The first edition’s meta-setting was designed as a framework. It’s an outline on which a vast range of different science fiction universes could be constructed and I still think it does that job reasonably well. It offers structure without prescription and guidance without confinement. However, repeated feedback from players and Game Masters has made it clear that something is missing. Even with that framework, Thousand Suns does not yet stand out sharply enough in a crowded field. It risks feeling like “just another” generic sci-fi RPG, when what it should be is unmistakably itself.
That’s why the idea of a clearer, more defined setting, perhaps not a rigid, canonical universe, but at least a stronger implicit one, has become increasingly persuasive to me. A stronger sense of what Thousand Suns is about might be exactly what the second edition needs.
Next week, I want to explore that question in much greater detail. What would it actually mean for the second edition of Thousand Suns to lean into a more explicit or implicit setting and how might that be done without betraying the spirit in which I originally wrote it (and, truth be told, still prefer it)? That’s where the real design challenge lies and where things start to get truly interesting.



One of the strangest reactions I have ever gotten in gaming was when I ran a large-scale [Classic] Traveller game at university with a custom setting (a high frontier game set in the .solar system). One person was apparently quite incensed and angry that I called it a Traveller game when it wasn't set in the Third Imperium. The only real differences being that jump drives were considered fusion torches (for interplanetary travel) and maneuver drives were chemical thrusters (for maneuvering), and a Security branch replaced the Marines. I suspect he wanted to show off his knowledge of the Third Imperium.

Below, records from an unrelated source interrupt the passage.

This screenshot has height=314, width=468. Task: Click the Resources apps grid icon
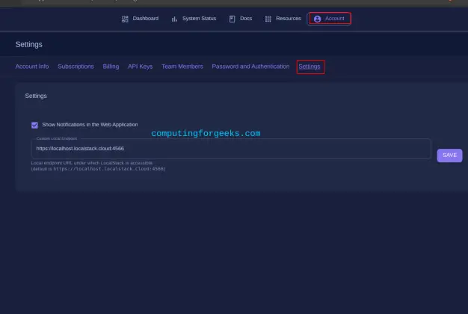pyautogui.click(x=268, y=19)
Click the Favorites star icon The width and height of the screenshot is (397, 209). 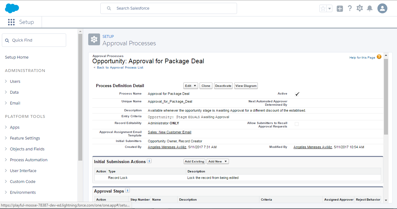(x=323, y=8)
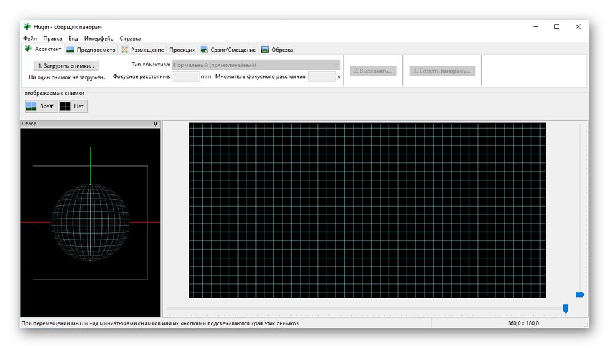Click the vertical field-of-view slider handle
The width and height of the screenshot is (609, 348).
579,295
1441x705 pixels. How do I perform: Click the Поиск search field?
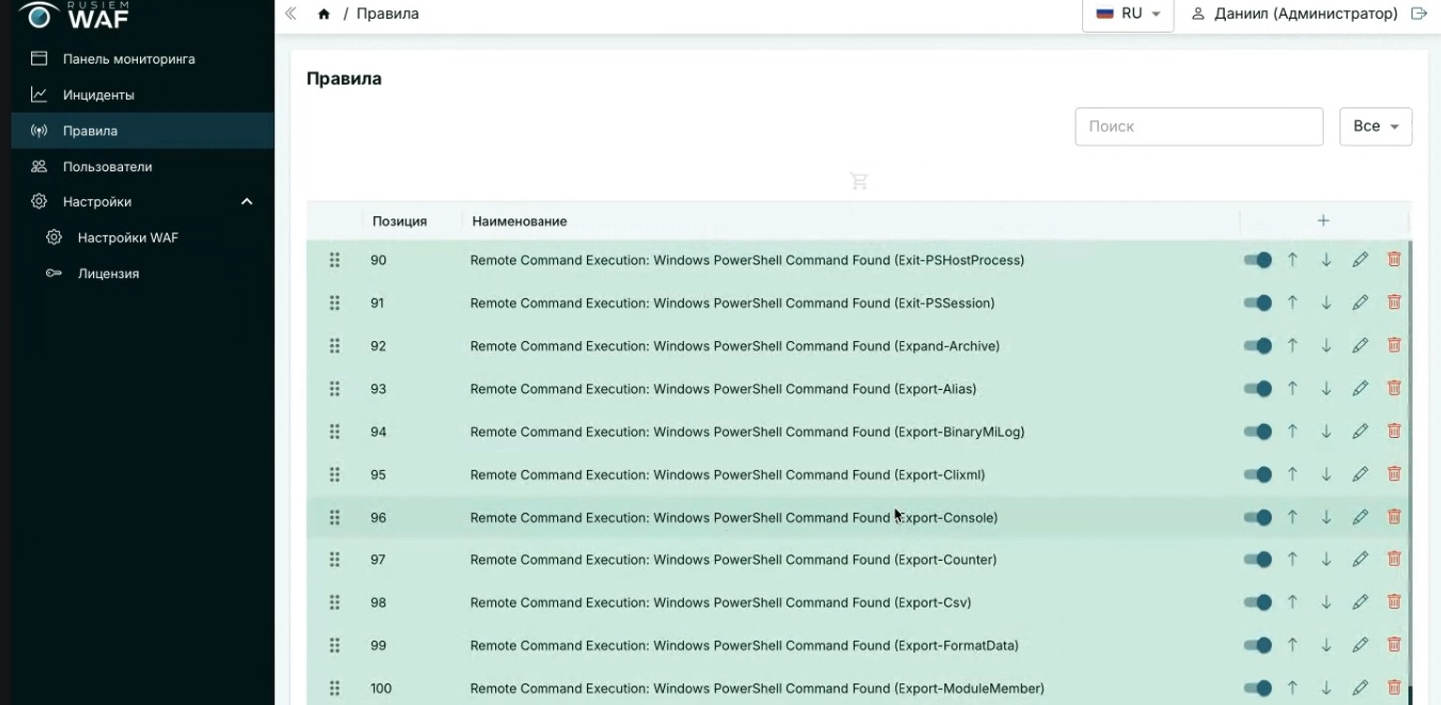pyautogui.click(x=1199, y=126)
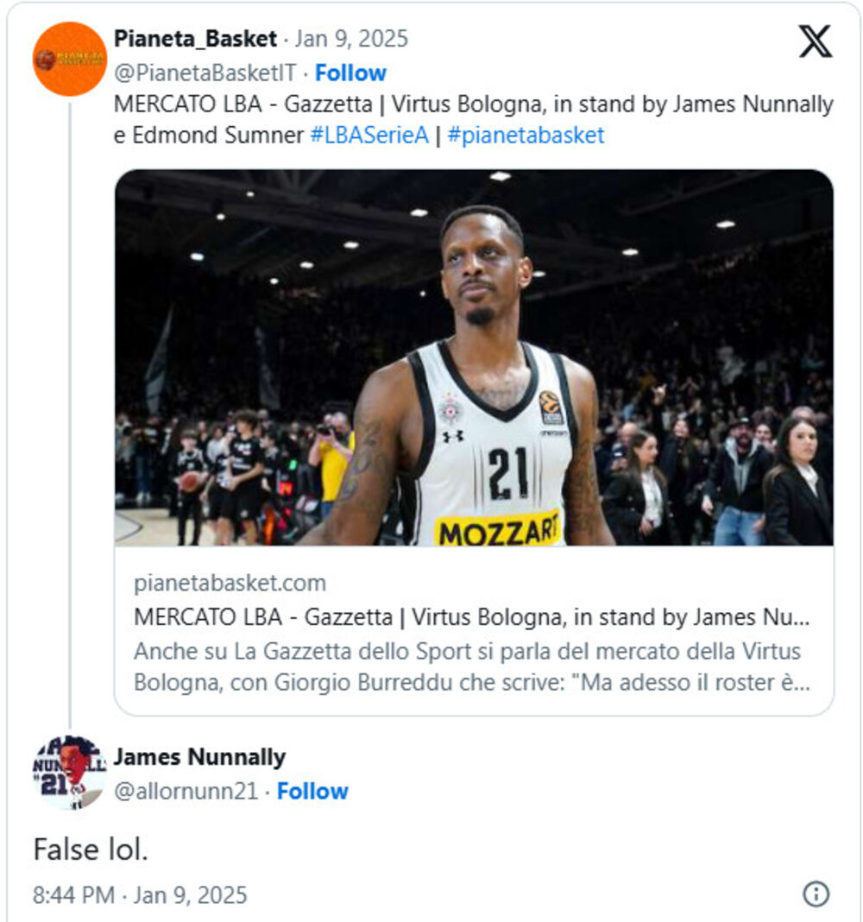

The truth is I've never really made use of the Third Imperium, since ,most of the games I ran were in the early phase of the game, before the Third Imperium was really established. One golden-age Terran Empire game (with the awesome Nova-Class Dreadnaught being in a 5000 ton hull because that's as far as the hull table went), a Colonial game where TL represented industrial capacity and which declined the further from the homeworlds you travelled (due to mass adding to FTL transit costs), the aforementioned High Frontier game with Earth trying to keep control of the frontier by whatever means necessary, and most recently, a more heavily modified Traveller game (with less emphasis on skill rolls) were interstellar transit is via massive interstellar Starliners run by strange aliens and their robots, rather than little private or semi-private starships (using the original Jump Route table [excised in later printings] to determine if there was a liner heading in that direction in the next week or so). All fun experiences.
How do these contrast with games with explicit settings like Star Frontiers or Coriolis? How do you think having a more defined setting change play? Where is the line between what you want and what these games have?